__ENTRIES__

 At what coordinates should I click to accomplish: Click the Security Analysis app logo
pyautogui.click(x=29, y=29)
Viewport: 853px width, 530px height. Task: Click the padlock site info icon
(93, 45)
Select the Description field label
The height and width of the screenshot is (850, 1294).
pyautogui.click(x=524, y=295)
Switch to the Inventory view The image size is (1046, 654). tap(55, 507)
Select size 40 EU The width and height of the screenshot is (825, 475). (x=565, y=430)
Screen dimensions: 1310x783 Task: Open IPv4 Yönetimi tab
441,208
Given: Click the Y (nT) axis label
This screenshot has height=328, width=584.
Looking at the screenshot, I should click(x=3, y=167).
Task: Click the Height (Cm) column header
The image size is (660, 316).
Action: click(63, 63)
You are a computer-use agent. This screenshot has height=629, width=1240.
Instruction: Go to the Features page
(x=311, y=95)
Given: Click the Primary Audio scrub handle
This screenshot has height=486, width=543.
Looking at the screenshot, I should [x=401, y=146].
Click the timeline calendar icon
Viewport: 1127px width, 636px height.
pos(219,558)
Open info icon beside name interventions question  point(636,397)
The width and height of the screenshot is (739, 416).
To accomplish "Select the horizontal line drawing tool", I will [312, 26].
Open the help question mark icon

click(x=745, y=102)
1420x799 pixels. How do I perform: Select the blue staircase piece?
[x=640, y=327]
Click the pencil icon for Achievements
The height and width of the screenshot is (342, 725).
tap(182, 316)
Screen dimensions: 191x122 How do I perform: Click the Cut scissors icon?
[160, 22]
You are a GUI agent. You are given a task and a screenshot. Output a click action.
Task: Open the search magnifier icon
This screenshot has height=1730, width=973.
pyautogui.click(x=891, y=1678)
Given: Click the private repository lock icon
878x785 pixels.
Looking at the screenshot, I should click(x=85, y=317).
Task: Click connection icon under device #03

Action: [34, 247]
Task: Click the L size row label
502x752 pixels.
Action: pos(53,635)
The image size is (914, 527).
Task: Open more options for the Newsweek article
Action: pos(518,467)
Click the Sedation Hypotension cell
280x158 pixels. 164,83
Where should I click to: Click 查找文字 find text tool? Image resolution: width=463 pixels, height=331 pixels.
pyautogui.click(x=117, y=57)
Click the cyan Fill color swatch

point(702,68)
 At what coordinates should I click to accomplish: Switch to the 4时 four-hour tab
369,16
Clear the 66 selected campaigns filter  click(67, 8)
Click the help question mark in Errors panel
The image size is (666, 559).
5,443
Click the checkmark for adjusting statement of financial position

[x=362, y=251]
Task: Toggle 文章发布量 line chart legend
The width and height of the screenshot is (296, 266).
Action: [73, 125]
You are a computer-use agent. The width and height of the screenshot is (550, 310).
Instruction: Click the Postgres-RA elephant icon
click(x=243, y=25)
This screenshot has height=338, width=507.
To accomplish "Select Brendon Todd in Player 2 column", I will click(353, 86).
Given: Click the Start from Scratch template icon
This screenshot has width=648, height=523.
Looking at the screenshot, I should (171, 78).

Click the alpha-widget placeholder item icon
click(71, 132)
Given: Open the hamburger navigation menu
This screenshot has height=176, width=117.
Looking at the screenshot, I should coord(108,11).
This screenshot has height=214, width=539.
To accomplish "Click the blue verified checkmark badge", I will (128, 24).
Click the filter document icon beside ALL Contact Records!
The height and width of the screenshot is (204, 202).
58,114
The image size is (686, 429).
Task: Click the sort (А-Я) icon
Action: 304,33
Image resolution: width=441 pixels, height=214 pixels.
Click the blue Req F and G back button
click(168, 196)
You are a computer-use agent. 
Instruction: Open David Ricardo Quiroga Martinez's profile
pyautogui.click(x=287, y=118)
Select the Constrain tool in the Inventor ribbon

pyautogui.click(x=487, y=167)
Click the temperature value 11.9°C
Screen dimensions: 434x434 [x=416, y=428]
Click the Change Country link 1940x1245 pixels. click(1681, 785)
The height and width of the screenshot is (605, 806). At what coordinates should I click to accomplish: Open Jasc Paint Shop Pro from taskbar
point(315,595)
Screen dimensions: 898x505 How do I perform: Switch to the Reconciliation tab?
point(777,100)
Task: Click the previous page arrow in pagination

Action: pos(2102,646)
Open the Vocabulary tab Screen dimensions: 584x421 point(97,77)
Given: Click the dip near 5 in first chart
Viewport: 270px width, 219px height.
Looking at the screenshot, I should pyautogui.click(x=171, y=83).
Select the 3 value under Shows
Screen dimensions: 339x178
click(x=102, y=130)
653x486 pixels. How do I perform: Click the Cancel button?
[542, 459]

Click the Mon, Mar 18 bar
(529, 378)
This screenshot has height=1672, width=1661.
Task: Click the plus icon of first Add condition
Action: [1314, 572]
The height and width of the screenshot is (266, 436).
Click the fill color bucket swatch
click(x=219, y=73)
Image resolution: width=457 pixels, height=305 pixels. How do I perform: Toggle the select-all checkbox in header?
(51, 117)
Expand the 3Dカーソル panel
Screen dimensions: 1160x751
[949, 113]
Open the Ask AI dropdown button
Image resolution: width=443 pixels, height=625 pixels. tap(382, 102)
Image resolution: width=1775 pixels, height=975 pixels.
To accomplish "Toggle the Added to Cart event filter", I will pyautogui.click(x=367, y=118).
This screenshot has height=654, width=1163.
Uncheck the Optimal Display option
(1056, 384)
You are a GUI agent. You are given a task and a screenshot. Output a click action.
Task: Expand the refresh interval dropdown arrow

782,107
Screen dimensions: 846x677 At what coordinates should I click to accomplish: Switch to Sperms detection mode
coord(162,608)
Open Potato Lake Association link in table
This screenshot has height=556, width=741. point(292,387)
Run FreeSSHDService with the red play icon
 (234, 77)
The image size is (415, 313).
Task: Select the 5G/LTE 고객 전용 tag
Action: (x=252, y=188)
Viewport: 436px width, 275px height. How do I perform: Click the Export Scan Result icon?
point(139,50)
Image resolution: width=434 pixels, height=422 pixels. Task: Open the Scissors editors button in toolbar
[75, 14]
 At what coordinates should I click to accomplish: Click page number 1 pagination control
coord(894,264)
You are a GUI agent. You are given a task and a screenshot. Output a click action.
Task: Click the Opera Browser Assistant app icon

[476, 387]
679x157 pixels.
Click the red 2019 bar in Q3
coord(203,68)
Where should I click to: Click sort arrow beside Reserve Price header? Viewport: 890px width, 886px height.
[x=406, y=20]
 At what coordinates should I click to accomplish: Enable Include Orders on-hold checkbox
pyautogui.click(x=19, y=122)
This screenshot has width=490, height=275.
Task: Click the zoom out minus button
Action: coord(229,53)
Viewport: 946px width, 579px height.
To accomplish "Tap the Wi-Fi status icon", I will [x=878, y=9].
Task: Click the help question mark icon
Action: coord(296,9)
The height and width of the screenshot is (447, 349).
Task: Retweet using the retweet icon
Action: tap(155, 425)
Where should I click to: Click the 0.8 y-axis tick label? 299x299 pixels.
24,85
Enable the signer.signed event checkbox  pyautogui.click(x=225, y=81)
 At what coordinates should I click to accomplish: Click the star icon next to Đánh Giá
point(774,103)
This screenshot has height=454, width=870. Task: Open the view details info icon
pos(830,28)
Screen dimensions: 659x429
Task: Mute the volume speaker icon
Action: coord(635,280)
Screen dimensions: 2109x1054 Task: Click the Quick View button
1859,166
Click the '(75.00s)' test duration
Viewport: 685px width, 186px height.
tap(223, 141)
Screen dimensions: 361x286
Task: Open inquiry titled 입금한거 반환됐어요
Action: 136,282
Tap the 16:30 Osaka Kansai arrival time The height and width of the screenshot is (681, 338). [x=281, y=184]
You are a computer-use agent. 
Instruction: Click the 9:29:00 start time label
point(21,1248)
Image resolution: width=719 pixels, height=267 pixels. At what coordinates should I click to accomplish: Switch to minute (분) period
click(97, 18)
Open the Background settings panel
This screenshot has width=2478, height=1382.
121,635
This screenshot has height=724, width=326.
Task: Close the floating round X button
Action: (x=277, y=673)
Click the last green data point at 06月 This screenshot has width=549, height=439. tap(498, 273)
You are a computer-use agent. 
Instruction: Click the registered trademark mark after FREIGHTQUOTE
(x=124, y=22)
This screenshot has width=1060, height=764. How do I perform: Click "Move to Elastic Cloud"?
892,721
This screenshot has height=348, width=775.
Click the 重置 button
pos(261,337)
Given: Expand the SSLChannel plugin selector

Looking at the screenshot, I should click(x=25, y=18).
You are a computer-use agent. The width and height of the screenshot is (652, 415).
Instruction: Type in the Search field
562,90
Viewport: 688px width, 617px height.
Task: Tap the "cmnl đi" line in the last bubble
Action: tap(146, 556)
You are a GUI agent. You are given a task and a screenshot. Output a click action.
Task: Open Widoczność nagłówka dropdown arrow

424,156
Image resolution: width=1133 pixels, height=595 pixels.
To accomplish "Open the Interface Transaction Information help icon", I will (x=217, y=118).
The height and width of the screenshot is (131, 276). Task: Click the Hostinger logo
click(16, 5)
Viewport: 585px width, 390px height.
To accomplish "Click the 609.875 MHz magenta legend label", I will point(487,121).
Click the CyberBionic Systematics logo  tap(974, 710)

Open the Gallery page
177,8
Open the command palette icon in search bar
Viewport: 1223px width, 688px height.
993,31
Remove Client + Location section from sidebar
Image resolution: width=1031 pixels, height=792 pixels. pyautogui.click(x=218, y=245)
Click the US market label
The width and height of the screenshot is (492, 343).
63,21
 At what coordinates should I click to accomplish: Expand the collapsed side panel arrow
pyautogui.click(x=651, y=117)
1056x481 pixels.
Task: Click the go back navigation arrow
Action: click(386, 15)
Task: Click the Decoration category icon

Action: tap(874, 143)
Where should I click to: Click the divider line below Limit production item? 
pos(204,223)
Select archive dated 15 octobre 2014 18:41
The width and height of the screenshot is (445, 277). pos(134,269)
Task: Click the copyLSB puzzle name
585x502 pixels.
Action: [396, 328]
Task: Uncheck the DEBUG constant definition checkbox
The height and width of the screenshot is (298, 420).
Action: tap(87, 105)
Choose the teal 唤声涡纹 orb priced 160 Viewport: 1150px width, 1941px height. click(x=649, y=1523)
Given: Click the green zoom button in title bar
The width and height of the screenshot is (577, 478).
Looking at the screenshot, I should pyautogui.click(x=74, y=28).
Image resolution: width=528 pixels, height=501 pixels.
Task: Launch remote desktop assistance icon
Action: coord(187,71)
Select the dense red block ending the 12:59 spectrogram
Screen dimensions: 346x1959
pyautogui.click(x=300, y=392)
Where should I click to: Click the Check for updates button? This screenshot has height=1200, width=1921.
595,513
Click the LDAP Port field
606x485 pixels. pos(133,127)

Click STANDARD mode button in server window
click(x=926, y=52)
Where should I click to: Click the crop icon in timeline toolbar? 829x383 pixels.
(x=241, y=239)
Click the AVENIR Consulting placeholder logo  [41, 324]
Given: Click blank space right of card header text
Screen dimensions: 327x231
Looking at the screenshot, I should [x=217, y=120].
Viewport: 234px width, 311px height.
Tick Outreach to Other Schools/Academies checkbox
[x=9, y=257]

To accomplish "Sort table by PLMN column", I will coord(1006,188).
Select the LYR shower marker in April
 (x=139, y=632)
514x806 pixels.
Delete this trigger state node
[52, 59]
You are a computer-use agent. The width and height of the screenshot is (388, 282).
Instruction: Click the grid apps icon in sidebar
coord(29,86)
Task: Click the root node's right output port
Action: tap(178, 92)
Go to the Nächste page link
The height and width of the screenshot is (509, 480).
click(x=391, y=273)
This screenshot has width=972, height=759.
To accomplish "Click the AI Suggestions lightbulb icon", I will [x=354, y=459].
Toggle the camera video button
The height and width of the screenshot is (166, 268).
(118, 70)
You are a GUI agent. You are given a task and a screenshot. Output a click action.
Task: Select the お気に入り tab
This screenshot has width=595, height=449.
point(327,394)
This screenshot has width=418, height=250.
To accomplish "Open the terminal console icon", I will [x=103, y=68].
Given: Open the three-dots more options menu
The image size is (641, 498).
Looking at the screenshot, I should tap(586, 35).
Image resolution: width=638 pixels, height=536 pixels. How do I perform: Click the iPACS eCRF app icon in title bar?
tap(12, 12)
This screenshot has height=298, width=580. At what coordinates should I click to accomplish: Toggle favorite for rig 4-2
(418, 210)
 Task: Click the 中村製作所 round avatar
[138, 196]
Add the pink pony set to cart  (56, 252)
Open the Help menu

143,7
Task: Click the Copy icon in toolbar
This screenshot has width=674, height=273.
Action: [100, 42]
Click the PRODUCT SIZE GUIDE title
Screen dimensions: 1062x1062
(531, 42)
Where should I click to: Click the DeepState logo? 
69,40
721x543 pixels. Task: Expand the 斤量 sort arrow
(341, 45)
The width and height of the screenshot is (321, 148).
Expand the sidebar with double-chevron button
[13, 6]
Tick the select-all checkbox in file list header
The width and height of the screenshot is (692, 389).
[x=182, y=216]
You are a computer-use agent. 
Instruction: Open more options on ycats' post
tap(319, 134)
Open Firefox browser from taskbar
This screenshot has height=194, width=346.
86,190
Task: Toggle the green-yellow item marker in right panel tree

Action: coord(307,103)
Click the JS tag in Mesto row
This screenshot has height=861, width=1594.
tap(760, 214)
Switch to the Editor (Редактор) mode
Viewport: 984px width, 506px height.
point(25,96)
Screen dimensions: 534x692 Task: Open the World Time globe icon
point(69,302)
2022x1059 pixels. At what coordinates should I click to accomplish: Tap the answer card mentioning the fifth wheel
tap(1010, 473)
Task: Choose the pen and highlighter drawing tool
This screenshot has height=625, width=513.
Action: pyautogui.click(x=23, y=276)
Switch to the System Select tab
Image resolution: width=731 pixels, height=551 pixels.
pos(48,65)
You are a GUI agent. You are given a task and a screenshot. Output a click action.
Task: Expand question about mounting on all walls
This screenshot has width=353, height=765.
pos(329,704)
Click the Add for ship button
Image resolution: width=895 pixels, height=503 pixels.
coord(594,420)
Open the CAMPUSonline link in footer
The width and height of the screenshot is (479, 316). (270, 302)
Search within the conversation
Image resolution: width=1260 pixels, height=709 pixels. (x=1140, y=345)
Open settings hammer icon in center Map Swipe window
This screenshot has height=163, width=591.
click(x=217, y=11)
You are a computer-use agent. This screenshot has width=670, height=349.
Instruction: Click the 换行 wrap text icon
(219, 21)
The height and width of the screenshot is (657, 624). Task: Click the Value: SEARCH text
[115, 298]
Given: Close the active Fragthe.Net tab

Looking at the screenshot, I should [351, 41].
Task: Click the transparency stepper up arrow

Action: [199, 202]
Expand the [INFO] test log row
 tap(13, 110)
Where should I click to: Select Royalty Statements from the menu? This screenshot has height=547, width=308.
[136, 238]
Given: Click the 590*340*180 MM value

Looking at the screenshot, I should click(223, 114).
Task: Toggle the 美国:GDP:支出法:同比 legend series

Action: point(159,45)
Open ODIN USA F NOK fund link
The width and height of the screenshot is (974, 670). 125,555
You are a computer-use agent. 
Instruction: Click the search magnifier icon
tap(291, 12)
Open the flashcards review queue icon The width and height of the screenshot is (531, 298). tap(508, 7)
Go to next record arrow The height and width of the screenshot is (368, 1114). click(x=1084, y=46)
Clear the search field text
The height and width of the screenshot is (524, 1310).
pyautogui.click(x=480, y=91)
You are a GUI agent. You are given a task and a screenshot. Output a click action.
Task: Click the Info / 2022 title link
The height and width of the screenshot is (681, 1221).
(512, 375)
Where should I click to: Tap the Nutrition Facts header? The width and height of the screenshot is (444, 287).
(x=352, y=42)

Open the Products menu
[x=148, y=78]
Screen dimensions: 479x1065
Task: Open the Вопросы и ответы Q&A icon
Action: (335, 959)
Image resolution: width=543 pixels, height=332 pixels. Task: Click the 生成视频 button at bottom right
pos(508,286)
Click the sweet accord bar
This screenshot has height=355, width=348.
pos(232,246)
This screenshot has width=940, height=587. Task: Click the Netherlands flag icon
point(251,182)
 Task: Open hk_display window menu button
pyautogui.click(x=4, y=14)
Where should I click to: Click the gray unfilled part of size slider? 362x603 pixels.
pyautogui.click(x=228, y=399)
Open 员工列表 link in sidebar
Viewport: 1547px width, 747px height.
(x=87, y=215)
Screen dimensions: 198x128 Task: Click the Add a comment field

__YOUR TASK__
Write out the lines from the one containing "Open the Gallery page" through the one containing "606x485 pixels. pos(133,127)", reproducing them exactly.

__RESULT OF THE TASK__
Open the Gallery page
177,8
Open the command palette icon in search bar
Viewport: 1223px width, 688px height.
993,31
Remove Client + Location section from sidebar
Image resolution: width=1031 pixels, height=792 pixels. pyautogui.click(x=218, y=245)
Click the US market label
The width and height of the screenshot is (492, 343).
63,21
 At what coordinates should I click to accomplish: Expand the collapsed side panel arrow
pyautogui.click(x=651, y=117)
1056x481 pixels.
Task: Click the go back navigation arrow
Action: click(386, 15)
Task: Click the Decoration category icon

Action: tap(874, 143)
Where should I click to: Click the divider line below Limit production item? 
pos(204,223)
Select archive dated 15 octobre 2014 18:41
The width and height of the screenshot is (445, 277). pos(134,269)
Task: Click the copyLSB puzzle name
585x502 pixels.
Action: [396, 328]
Task: Uncheck the DEBUG constant definition checkbox
The height and width of the screenshot is (298, 420).
Action: tap(87, 105)
Choose the teal 唤声涡纹 orb priced 160 Viewport: 1150px width, 1941px height. click(x=649, y=1523)
Given: Click the green zoom button in title bar
The width and height of the screenshot is (577, 478).
Looking at the screenshot, I should pyautogui.click(x=74, y=28).
Image resolution: width=528 pixels, height=501 pixels.
Task: Launch remote desktop assistance icon
Action: coord(187,71)
Select the dense red block ending the 12:59 spectrogram
Screen dimensions: 346x1959
pyautogui.click(x=300, y=392)
Where should I click to: Click the Check for updates button? This screenshot has height=1200, width=1921.
595,513
Click the LDAP Port field
606x485 pixels. pos(133,127)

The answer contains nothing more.